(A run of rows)
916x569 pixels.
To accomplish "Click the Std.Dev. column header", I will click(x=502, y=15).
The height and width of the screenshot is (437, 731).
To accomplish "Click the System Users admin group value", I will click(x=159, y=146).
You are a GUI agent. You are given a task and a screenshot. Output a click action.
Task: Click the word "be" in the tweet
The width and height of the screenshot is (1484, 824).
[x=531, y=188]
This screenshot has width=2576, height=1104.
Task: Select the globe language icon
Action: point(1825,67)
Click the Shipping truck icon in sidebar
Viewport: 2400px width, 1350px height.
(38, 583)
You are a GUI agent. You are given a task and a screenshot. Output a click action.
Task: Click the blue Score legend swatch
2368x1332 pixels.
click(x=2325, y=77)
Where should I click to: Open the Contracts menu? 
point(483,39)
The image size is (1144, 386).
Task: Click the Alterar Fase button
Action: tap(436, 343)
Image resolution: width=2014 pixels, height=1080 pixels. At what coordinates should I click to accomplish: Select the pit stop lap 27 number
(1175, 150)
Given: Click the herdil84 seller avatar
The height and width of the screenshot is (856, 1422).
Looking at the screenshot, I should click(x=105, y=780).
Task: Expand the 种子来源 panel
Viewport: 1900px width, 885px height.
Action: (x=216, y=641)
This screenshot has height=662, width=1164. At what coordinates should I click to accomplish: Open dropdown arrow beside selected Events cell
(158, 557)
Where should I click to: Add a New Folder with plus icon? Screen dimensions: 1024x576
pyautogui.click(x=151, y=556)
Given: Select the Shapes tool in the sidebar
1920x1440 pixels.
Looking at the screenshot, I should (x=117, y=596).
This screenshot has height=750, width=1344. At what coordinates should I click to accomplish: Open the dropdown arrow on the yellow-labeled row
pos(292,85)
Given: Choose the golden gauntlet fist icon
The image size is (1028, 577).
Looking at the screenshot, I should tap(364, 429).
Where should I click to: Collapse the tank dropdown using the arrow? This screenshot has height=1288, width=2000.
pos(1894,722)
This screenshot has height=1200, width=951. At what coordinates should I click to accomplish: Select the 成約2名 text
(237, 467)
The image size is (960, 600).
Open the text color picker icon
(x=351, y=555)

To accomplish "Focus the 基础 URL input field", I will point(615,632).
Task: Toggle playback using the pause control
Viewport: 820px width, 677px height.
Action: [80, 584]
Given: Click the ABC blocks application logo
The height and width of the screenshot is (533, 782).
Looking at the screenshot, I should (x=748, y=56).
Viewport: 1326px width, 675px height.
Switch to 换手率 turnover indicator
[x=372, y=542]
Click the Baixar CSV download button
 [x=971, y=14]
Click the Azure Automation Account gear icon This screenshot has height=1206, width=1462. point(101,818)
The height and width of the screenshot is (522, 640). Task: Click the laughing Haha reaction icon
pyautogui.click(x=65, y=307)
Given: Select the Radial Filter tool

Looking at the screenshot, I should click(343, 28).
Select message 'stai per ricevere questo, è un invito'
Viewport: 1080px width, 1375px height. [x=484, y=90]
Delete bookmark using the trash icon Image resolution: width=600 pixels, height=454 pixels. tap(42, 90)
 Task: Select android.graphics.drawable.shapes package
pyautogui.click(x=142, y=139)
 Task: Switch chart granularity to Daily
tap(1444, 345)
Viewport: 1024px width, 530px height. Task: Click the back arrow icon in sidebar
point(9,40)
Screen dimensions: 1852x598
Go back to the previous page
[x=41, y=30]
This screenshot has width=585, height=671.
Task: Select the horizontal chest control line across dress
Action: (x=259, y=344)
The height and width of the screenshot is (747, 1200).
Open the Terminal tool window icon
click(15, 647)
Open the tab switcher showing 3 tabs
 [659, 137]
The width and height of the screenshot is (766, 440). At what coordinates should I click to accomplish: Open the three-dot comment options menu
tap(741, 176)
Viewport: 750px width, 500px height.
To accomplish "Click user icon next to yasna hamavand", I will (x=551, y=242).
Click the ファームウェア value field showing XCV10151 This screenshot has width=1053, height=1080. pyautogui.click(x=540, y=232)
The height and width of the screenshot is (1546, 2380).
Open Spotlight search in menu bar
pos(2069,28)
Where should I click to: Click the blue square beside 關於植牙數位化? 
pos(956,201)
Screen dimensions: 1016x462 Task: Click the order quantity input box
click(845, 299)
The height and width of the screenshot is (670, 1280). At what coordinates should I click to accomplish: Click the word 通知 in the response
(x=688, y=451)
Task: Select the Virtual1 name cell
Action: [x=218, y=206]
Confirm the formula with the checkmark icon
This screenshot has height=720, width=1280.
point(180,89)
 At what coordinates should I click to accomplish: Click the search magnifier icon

* _GIVEN EXERCISE_
Copy out the rows word for word, from the line containing "Click the ファームウェア" through the final row.

* _FINAL ANSWER_
Click the ファームウェア value field showing XCV10151 This screenshot has width=1053, height=1080. pyautogui.click(x=540, y=232)
The height and width of the screenshot is (1546, 2380).
Open Spotlight search in menu bar
pos(2069,28)
Where should I click to: Click the blue square beside 關於植牙數位化? 
pos(956,201)
Screen dimensions: 1016x462 Task: Click the order quantity input box
click(845, 299)
The height and width of the screenshot is (670, 1280). At what coordinates should I click to accomplish: Click the word 通知 in the response
(x=688, y=451)
Task: Select the Virtual1 name cell
Action: [x=218, y=206]
Confirm the formula with the checkmark icon
This screenshot has height=720, width=1280.
point(180,89)
 At what coordinates should I click to accomplish: Click the search magnifier icon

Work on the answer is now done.